The majority of research on the relationship between alcohol consumption and cognitive outcomes has focused on the amount of alcohol consumed during old age, but there is a growing body of research that has examined the relationship between alcohol consumption during middle age and cognitive outcomes several years or decades later. The evidence from this area of research is mixed with some studies not detecting a significant relationship [17, 58, 59], while others have reported that light to moderate alcohol consumption is associated with preserved cognition [60] and decreased risk for cognitive impairment [31, 61, 62]. […] Several epidemiological studies have reported that light to moderate alcohol consumption is associated with a decreased risk for stroke, diabetes, and heart disease [36, 84, 85]. Similar to the U-shaped relationship between alcohol consumption and dementia, heavy alcohol consumption has been associated with poor health [86, 87]. The decreased risk for several metabolic and vascular health conditions for alcohol consumers has been attributed to antioxidants [54], greater concentrations of high-density lipoprotein cholesterol in the bloodstream [88], and reduced blood clot formation [89]. Stroke, diabetes, heart disease, and related conditions have all been associated with lower cognitive functioning during old age [90, 91]. The reduced prevalence of metabolic and vascular health conditions among light to moderate alcohol consumers may contribute to the decreased risk for dementia and cognitive decline for older adults who consume alcohol.
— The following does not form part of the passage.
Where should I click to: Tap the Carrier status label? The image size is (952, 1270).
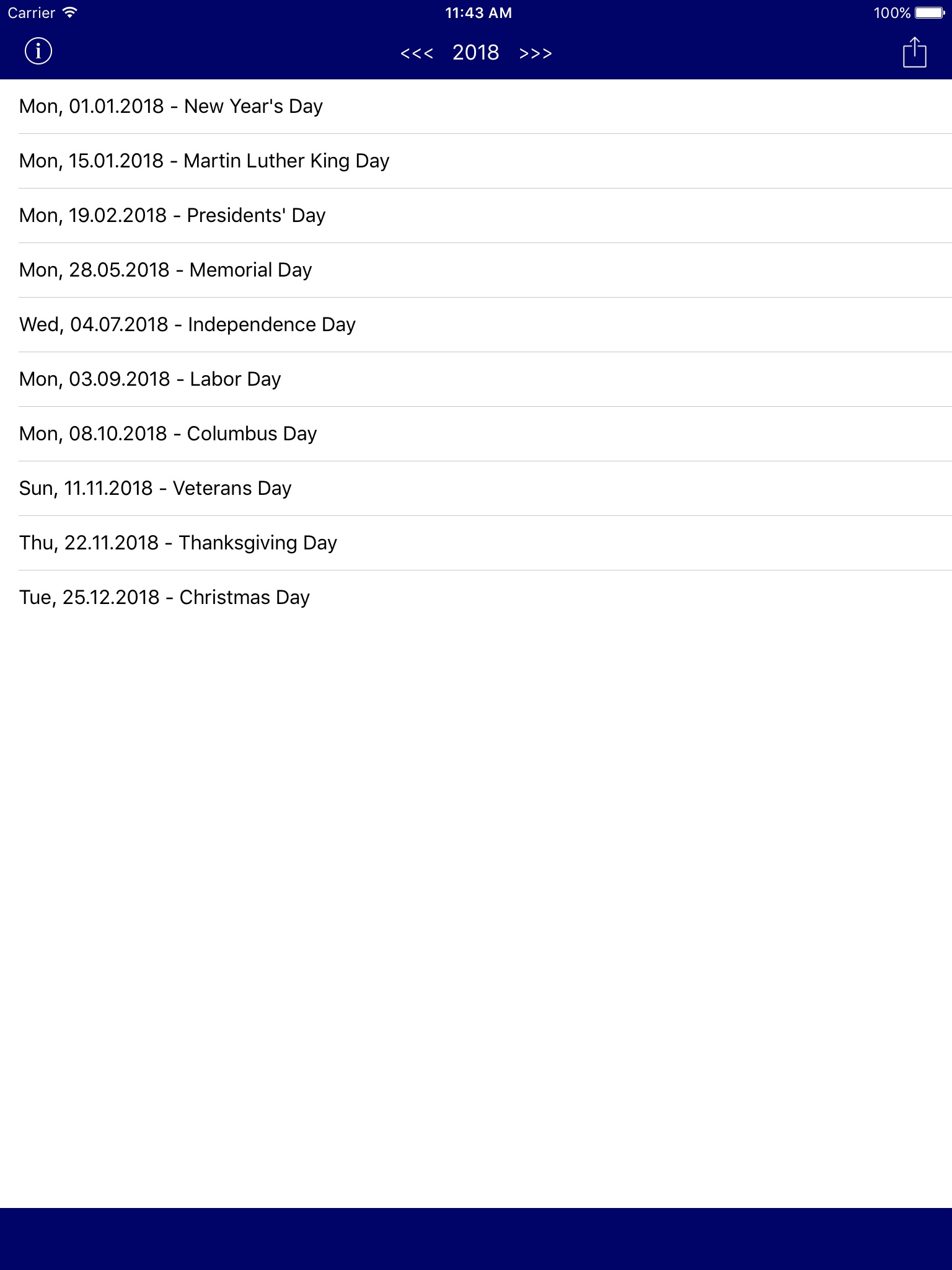[32, 12]
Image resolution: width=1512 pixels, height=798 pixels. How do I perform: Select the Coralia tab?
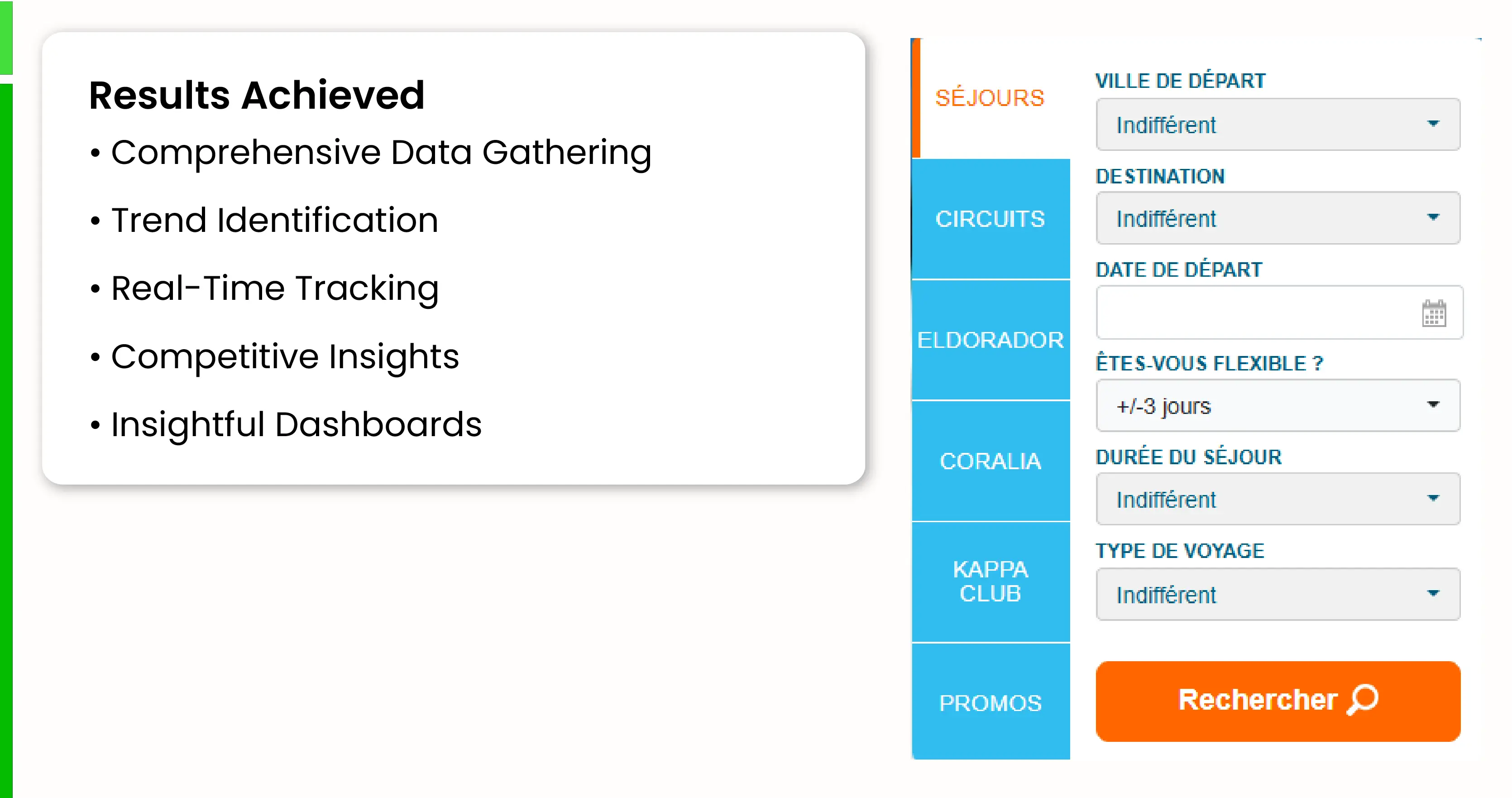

A limitation of the hypothesis that the reduced risk for dementia among light and moderate alcohol consumers is conferred through the reduced prevalence of adverse health conditions associated with dementia is the possibility that this relationship is confounded by reverse causality. Alcohol consumption decreases with advancing age and adults may reduce their alcohol consumption in response to the onset of adverse health conditions […] the higher prevalence of dementia and lower cognitive functioning among abstainers may be due in part to their worse health rather than their alcohol consumption.”

A limitation of large cohort studies is that subjects who choose not to participate or are unable to participate are often less healthy than those who do participate. Non-response bias becomes more pronounced with age because only subjects who have survived to old age and are healthy enough to participate are observed. Studies on alcohol consumption and cognition are sensitive to non-response bias because light and moderate drinkers who are not healthy enough to participate in the study will not be observed. Adults who survive to old age despite consuming very high amounts of alcohol represent an even more select segment of the general population because they may have genetic, behavioral, health, social, or other factors that protect them against the negative effects of heavy alcohol consumption. As a result, the analytic sample of epidemiological studies is more likely to be comprised of “healthy” drinkers, which biases results in favor of finding a positive effect of light to moderate alcohol consumption for cognition and health in general. […] The incidence of Alzheimer’s disease doubles every 5 years after 65 years of age [94] and nearly 40% of older adults aged 85 and over are diagnosed with Alzheimer’s disease [7]. The relatively old age of onset for most dementia cases means the observed protective effect of light to moderate alcohol consumption for dementia may be due to alcohol consumers being more likely to die or drop out of a study as a result of their alcohol consumption before they develop dementia. This bias may be especially strong for heavy alcohol consumers. Not properly accounting for death as a competing outcome has been observed to artificially increase the risk of dementia among older adults with diabetes [95] and the effect that death and other competing outcomes may have on the relationship between alcohol consumption and dementia risk is unclear. […] The majority of epidemiological studies that have studied the relationship between alcohol consumption and cognition treat abstainers as the reference category. This can be problematic because often times the abstainer or non-drinking category includes older adults who stopped consuming alcohol because of poor health […] Not differentiating former alcohol consumers from lifelong abstainers has been found to explain some but not all of the benefit of alcohol consumption for preventing mortality from cardiovascular causes [96].”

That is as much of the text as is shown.